Ja, wir können sicherlich einstarkes „Grundrauschen“ des Protestes bei Eisenbahnfreunden und Modelleisenbahnern gegen die Entscheidungen des MDR organisieren. Allerdings braucht es noch viel mehr Unterstützung dazu, sowohl den Willen als auch die politische Schlagkraft. Die Initiatoren der Aktion „Rettet die Bahnzeit“, die Herausgeber und Chefredakteure von „Dampfbahn-Magazin“ und „Preß´-Kurier“, stehen nach wie vor zu dem Ziel, den Mitteldeutschen Rundfunk zu einer stärkeren Berichterstattung über die regionalen Aktivitäten der Eisenbahnmuseen und Museumsbahnen zu bewegen, da diese eine erhebliche Zugkraft für den Tourismus habe. Doch bei der Definition des Weges, um dieses Ziel zu erreichen, bestehen noch viele Fragezeichen.

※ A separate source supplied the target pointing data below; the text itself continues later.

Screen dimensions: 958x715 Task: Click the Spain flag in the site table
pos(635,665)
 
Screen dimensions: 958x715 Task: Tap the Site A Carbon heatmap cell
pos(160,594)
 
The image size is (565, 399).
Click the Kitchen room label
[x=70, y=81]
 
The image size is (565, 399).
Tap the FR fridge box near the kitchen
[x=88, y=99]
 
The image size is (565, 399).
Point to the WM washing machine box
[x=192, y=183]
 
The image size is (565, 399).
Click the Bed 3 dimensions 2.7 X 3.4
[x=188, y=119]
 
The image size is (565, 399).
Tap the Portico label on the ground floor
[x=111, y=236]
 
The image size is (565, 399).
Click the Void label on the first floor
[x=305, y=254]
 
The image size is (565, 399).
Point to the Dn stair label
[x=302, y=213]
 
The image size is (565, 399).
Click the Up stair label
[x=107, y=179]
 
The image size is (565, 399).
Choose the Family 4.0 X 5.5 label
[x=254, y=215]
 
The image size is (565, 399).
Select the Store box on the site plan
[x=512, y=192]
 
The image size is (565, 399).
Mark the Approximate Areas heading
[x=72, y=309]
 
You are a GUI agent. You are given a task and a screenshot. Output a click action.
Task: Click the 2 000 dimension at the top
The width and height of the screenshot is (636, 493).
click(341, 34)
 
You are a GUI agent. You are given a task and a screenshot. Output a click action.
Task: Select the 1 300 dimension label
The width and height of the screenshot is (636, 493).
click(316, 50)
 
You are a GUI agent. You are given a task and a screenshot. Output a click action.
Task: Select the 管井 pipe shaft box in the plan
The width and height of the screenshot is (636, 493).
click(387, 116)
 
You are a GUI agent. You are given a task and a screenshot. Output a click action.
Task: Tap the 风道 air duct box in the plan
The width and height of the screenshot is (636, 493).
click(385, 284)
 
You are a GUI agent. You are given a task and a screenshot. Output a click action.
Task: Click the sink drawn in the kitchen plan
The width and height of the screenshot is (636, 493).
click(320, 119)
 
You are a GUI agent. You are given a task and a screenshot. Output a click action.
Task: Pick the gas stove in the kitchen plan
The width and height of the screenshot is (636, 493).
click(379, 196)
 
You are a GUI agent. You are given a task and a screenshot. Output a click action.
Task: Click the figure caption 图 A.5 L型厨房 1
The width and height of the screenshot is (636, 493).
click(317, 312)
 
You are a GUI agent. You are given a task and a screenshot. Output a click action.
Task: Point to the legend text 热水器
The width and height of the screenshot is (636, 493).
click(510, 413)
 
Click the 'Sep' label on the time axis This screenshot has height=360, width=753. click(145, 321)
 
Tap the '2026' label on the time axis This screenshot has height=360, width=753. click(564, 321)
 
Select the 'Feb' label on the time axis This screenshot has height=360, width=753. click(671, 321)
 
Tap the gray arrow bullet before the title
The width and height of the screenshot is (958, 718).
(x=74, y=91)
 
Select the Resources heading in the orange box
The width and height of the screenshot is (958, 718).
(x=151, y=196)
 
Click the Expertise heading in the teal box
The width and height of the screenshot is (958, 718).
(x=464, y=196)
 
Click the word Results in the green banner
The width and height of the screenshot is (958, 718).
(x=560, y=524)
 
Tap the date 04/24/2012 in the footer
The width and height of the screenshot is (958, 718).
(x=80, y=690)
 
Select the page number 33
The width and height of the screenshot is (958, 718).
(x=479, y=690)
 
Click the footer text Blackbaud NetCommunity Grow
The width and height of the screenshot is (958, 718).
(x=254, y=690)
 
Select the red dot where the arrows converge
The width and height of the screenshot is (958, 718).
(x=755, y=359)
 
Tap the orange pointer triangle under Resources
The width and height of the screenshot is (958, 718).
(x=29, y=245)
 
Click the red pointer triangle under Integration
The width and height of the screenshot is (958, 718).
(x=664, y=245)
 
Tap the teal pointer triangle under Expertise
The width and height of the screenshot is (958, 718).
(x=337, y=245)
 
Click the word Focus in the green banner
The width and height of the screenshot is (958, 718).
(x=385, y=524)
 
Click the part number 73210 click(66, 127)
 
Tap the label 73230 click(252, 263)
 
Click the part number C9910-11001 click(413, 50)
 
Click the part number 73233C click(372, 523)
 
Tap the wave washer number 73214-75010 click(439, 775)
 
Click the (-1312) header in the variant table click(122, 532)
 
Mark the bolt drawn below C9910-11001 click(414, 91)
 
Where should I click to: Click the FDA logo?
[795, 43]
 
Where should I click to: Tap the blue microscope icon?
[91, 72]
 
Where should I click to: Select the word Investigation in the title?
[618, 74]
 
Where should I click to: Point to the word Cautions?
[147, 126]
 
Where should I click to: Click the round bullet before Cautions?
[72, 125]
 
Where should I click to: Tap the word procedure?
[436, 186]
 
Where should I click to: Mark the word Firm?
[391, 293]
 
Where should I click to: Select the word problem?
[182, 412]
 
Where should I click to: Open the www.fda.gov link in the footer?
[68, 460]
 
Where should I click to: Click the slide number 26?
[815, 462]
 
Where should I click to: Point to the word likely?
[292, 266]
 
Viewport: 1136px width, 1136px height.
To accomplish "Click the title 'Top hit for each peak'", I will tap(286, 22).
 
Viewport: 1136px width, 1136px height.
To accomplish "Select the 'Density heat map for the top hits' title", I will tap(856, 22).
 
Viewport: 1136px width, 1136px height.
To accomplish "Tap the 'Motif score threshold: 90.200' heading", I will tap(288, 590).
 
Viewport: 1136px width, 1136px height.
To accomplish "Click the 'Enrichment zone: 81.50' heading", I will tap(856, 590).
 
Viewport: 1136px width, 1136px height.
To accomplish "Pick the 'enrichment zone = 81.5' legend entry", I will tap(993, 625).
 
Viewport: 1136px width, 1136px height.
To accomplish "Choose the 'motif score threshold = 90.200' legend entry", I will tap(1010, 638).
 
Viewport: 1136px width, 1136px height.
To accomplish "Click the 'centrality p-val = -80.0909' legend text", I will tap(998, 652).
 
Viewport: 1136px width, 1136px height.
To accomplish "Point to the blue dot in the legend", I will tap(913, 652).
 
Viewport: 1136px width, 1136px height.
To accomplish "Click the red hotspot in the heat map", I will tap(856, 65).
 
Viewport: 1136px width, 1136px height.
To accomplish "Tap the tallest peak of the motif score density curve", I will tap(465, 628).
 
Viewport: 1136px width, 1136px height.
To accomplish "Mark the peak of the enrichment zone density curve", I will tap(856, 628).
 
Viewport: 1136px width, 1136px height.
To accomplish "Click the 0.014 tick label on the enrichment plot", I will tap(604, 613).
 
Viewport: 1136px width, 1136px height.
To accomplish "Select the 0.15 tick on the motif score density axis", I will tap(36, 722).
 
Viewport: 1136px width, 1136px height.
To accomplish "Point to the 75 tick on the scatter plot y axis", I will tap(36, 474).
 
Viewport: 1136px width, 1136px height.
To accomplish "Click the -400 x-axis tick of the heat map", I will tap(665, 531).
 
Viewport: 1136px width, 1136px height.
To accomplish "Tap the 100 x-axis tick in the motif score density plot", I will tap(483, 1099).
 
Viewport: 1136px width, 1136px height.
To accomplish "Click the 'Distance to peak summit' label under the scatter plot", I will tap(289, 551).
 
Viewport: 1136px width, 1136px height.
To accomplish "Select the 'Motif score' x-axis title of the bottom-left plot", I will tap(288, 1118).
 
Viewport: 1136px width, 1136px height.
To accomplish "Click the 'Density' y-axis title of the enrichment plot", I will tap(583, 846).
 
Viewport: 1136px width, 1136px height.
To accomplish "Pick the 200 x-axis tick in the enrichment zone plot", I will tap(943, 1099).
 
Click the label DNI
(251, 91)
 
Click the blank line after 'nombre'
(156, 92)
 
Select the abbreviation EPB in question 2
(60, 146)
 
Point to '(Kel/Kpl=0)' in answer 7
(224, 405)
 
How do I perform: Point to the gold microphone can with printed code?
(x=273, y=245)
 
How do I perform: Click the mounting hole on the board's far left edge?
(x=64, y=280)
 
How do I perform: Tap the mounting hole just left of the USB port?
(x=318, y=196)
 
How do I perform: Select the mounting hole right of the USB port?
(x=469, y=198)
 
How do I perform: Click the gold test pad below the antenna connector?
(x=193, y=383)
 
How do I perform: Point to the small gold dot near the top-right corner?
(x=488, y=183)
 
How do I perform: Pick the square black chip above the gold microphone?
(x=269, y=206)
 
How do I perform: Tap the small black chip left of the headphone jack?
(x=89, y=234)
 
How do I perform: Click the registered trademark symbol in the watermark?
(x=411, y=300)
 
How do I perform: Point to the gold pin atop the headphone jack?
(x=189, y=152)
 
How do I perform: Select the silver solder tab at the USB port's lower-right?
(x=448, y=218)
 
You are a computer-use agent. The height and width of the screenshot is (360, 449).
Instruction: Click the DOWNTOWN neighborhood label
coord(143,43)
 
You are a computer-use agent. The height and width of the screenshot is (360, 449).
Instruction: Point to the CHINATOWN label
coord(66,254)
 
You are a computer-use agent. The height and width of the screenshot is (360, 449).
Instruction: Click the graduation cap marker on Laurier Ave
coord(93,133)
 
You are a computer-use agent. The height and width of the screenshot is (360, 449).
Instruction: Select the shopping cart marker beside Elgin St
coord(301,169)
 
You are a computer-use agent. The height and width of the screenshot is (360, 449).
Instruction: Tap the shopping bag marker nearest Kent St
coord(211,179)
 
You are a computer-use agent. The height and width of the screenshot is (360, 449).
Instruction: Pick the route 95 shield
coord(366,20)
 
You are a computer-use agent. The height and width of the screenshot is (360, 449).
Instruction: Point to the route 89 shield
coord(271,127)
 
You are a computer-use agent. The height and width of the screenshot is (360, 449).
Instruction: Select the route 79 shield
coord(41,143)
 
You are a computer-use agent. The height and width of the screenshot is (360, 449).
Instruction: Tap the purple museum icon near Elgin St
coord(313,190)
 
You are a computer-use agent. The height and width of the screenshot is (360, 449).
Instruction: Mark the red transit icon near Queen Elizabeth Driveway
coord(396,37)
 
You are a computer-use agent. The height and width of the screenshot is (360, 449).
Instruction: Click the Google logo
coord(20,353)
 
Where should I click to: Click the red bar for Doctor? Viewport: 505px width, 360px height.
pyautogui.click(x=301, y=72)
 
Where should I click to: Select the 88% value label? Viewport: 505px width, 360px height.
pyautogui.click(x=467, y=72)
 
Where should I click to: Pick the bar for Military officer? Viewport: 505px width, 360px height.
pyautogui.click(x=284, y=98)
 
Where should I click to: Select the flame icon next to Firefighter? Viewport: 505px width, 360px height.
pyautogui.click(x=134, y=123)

Natürlich macht es keinen Sinn, kampflos aufzugeben, doch erst recht ist es nicht nützlich, zweimal mit dem Kopf gegen die gleiche Wand anzurennen. Wir werden in den kommenden Wochen sehr genau analysieren, auf welchem Wege wir den besten Hebel ansetzen können, mittelfristig das oben genannte Ziel zu erreichen. Jeder Eisenbahnfreund sollte nichts desto Trotz für sich selber bewerten, wie und ob er sich mit diesen Entscheidungen des MDR abfinden will, schließlich ist (fast) jeder Gebührenzahler.